Formerly, the only way to get into apprenticeship programs was to have high seniority in the workplace and to take a standardized test. Ford and the auto union recently came to an agreement to let employees at all levels take three college courses, online or at a traditional community college, and then apply for the wait list for an apprenticeship.
Rocky Dialcovo, assistant director of skilled trades for the Joint Apprentice Program, said that getting more employees into the apprenticeship program was critical since the average age of journey man skilled workers was 56, and approximately 1,200 apprentices need to be trained before those older skilled employees retire.
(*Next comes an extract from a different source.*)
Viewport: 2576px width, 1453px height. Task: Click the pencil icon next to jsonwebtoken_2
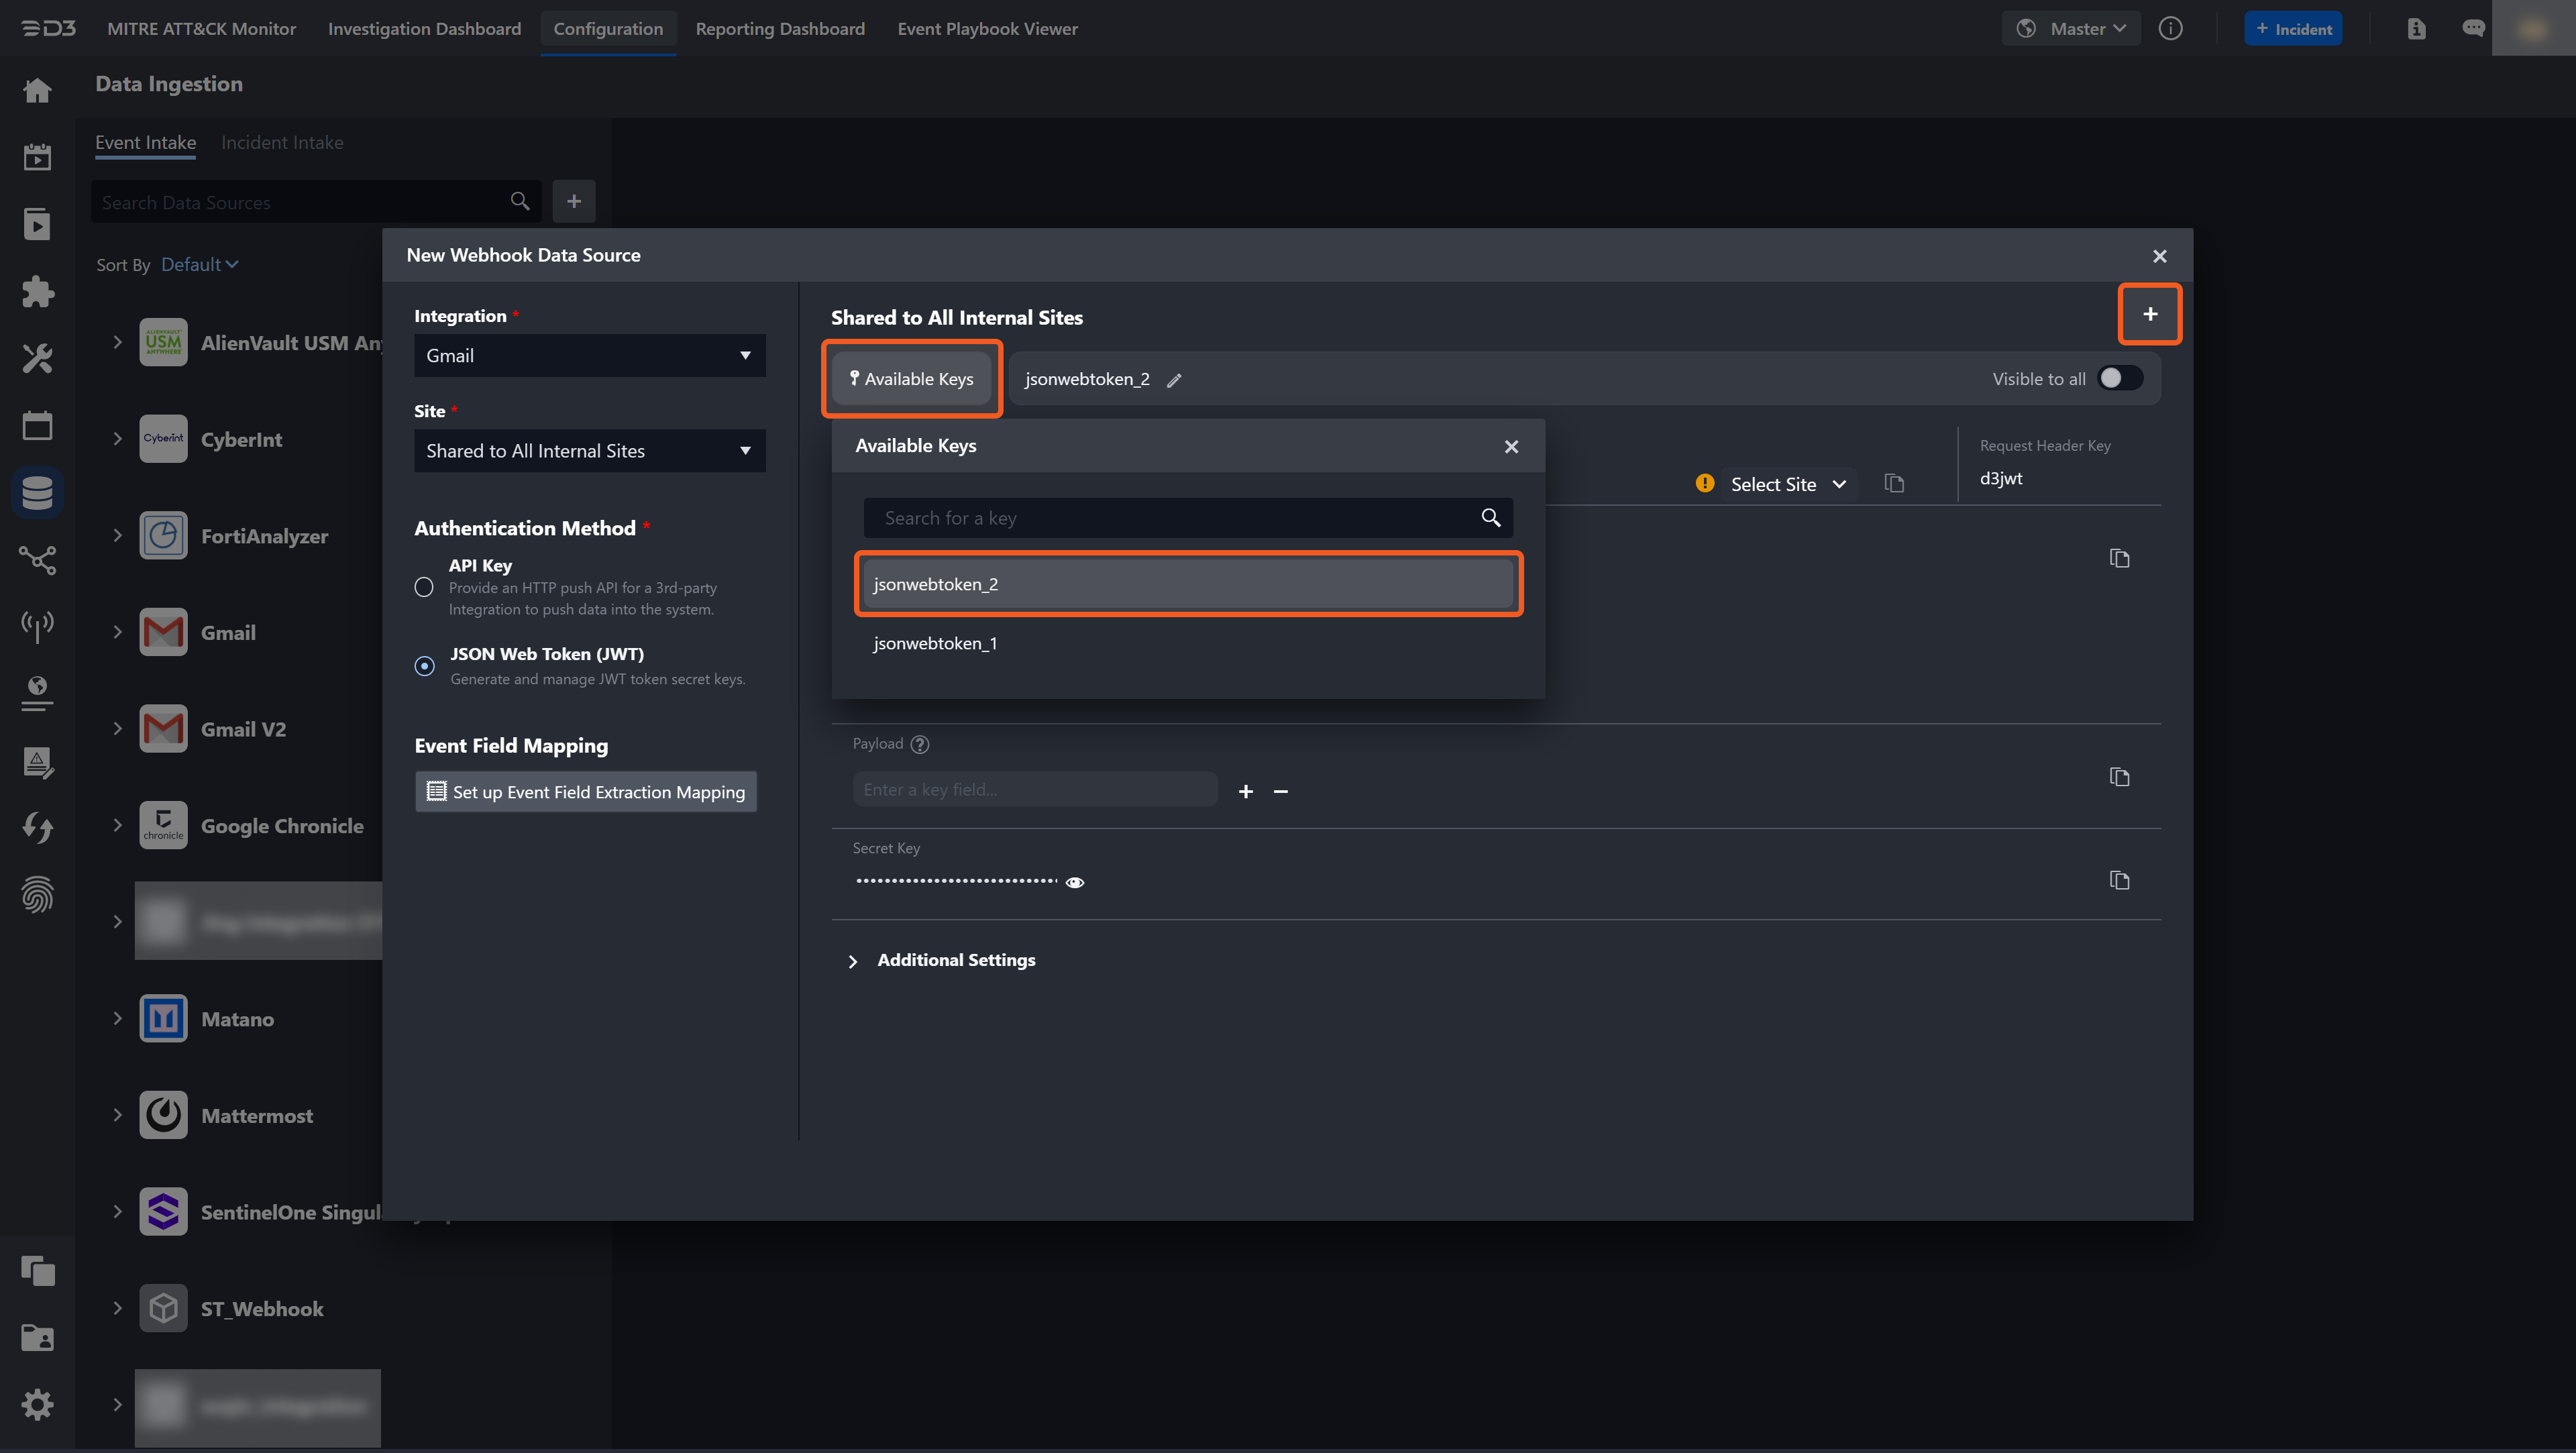(1174, 380)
“We needed to tap into that knowledge at Ford before these journeyman employees retire,” Dialcovo said.
Dingell asked if the new system for recruiting apprentices had affected diversity. Center officials said that with the old test, about 25 percent of apprentices were of minority status (including women), while under the new system, that percentage rose to about 55 percent.
Dingell took a tour of the technical center and talked to a classroom of employees taking apprenticeship courses, as well as to high school students who come for special training at the center.
The training center also has programs in place for assisting veterans and for “reskilling” workers, such as teaching someone who used to work in a tool and die factory how to be a metal model maker. The technical training center will give veterans interested in an apprenticeship program credit for as much as 3,000 hours based on related training they may have received in the military.
Dingell said she wanted to tour the training center since their programs serve as “a model for how apprenticeship programs can grow opportunity for American workers and close the jobs and skills gap that workers and businesses are facing.”